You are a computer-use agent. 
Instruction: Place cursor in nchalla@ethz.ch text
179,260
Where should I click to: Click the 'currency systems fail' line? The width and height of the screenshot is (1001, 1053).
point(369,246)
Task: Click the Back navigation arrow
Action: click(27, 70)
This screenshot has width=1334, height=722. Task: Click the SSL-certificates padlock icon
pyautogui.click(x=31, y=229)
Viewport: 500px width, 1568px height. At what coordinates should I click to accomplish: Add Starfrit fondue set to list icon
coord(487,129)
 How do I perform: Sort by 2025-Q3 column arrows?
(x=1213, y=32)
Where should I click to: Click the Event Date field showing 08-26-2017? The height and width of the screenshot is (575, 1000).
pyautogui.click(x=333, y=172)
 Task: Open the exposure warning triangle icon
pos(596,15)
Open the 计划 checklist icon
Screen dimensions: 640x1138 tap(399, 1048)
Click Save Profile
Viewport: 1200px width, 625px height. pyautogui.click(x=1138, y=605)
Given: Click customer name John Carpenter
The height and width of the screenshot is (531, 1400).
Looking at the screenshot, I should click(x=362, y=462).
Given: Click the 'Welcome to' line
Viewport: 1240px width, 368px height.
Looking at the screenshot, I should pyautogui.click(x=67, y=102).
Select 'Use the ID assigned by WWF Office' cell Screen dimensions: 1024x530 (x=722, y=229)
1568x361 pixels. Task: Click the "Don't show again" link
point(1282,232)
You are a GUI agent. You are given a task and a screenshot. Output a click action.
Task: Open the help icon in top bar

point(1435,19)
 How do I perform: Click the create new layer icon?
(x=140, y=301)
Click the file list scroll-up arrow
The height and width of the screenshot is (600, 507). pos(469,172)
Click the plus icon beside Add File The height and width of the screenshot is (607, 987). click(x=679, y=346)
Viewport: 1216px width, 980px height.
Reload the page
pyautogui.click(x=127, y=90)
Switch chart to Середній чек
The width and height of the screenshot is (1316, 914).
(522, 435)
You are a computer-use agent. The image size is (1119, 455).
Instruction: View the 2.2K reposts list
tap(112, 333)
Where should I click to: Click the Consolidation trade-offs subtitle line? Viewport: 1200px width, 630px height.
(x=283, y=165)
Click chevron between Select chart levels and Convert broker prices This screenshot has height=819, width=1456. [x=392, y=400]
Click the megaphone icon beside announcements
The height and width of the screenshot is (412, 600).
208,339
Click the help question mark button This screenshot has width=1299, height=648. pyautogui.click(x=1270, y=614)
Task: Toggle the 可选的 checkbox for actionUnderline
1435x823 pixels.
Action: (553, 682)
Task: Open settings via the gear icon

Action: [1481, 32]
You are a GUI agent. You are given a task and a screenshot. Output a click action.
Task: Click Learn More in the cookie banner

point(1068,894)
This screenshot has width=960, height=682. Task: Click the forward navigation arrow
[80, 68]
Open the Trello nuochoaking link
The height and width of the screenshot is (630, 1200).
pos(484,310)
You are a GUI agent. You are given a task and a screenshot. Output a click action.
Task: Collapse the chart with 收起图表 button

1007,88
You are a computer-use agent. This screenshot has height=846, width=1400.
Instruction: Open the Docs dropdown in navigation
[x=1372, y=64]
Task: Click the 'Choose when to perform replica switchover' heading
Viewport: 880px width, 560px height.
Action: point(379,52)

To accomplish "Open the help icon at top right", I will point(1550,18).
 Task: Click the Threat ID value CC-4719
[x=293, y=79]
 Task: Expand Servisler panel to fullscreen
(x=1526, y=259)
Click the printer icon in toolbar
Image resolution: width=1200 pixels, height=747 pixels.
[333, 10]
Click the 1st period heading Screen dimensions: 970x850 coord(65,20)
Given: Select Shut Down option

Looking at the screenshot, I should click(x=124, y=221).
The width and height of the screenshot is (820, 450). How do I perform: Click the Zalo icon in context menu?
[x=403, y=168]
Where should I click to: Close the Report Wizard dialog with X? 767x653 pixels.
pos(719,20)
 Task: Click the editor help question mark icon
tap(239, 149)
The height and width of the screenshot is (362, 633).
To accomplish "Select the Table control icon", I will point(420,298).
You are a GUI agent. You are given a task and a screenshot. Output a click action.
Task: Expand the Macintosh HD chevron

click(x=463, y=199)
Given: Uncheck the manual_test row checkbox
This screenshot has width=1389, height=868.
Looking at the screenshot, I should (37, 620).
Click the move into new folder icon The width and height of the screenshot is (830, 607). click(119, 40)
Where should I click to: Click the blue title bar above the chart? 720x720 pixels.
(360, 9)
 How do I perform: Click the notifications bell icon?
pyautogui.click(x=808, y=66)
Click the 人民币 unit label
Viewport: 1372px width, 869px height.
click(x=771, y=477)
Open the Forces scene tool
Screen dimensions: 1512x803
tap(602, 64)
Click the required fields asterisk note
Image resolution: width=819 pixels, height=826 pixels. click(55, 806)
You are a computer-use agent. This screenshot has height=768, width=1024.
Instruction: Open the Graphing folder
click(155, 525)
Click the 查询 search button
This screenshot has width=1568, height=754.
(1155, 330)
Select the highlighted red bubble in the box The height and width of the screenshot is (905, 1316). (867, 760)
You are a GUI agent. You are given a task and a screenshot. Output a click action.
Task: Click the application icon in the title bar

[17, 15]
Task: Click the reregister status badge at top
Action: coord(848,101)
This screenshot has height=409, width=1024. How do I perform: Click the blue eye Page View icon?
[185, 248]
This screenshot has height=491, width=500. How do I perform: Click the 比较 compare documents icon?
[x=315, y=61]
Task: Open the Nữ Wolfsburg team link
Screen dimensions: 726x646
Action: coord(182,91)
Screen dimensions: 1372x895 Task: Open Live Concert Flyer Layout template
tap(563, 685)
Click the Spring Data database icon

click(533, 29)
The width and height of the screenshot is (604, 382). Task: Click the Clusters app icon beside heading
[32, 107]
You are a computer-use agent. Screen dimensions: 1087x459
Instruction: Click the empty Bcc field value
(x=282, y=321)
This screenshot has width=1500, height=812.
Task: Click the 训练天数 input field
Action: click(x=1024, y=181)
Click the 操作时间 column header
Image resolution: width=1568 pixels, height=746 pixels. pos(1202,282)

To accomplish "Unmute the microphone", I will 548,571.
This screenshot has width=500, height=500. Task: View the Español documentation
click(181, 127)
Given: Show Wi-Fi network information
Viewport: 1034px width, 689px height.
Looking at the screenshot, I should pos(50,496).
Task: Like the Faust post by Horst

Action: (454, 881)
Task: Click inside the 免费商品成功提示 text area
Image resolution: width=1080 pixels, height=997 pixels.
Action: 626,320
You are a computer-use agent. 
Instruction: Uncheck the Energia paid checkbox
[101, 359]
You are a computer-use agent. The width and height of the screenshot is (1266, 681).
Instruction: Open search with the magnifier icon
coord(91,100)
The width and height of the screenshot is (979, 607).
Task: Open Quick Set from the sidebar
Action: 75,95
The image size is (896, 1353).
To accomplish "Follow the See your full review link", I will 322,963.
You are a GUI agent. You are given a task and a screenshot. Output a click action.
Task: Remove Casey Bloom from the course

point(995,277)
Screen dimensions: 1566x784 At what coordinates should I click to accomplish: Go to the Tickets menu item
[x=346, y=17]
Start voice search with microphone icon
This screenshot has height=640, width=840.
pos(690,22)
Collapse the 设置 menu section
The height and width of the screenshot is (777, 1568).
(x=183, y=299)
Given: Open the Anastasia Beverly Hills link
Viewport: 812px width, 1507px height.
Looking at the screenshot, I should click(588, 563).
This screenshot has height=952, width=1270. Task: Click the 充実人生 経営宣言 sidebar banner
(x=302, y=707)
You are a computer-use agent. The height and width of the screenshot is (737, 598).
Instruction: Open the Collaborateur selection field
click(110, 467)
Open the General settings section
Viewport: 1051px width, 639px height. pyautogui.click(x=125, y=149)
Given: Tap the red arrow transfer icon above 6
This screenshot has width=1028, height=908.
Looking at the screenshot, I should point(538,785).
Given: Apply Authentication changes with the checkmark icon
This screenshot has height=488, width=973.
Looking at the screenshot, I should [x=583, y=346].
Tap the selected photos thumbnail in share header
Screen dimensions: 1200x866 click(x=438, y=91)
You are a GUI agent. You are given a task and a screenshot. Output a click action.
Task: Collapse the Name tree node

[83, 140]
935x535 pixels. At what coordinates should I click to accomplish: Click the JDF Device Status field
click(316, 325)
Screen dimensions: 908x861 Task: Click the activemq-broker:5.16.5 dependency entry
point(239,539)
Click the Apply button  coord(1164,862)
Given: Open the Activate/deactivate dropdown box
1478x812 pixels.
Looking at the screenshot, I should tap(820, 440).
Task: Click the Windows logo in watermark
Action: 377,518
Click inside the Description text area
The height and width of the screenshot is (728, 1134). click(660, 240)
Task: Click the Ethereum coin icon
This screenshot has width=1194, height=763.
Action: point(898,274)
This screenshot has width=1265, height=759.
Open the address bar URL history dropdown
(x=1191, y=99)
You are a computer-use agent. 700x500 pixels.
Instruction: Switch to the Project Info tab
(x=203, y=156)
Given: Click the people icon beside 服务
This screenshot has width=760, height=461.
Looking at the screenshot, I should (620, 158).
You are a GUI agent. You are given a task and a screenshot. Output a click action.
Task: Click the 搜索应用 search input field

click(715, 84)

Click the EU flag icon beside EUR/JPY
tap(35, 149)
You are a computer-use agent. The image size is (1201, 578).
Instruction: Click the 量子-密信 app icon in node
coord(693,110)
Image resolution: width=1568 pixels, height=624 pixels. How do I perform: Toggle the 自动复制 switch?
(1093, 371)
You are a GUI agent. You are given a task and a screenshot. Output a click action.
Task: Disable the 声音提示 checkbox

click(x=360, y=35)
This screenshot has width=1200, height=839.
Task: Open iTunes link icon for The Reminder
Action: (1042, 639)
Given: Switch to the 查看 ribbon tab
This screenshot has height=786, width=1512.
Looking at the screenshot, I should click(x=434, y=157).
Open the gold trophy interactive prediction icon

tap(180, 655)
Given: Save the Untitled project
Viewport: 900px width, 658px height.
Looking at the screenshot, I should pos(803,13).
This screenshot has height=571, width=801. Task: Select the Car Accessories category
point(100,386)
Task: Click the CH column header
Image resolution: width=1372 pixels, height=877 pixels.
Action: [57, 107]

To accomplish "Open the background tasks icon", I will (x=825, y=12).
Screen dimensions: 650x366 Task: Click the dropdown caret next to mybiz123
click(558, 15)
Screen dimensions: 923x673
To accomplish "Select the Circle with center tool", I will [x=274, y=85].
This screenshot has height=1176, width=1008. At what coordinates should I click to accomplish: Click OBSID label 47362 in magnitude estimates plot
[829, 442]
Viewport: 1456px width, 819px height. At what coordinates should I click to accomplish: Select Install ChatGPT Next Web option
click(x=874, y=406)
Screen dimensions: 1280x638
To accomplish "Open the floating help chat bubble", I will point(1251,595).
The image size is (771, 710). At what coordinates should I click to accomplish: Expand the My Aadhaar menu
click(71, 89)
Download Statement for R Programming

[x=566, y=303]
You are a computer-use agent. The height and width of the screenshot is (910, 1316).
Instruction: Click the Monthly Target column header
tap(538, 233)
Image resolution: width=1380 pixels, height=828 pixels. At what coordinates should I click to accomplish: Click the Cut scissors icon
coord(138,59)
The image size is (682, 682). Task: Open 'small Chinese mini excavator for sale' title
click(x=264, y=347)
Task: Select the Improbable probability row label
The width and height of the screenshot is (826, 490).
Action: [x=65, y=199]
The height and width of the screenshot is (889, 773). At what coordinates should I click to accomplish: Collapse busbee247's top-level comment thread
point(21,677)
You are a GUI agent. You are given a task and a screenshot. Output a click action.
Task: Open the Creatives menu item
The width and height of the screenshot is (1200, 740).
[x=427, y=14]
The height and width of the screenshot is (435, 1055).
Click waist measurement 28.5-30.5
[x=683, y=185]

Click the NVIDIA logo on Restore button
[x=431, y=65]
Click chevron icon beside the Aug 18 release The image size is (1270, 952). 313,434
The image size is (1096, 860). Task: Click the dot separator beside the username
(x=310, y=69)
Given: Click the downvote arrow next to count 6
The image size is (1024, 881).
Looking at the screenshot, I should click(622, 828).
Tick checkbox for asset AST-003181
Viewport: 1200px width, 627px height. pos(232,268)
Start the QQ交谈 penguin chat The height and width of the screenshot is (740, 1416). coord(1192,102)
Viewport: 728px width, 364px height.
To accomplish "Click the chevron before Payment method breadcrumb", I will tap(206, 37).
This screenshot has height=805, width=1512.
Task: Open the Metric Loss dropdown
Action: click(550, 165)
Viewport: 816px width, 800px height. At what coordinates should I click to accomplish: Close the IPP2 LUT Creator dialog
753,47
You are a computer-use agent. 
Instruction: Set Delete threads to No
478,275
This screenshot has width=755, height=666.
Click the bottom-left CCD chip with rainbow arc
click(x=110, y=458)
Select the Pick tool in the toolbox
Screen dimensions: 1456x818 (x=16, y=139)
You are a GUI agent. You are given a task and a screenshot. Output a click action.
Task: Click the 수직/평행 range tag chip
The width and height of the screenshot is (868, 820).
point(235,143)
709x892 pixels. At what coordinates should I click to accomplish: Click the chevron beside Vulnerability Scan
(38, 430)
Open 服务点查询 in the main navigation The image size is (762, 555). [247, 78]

################

_Work to complete_: Reproduce exactly the lines of the records above from the one with "This screenshot has width=1265, height=759." to the one with "Given: Click the people icon beside 服务", both included, and leave out everything else.

_Response_:
This screenshot has width=1265, height=759.
Open the address bar URL history dropdown
(x=1191, y=99)
You are a computer-use agent. 700x500 pixels.
Instruction: Switch to the Project Info tab
(x=203, y=156)
Given: Click the people icon beside 服务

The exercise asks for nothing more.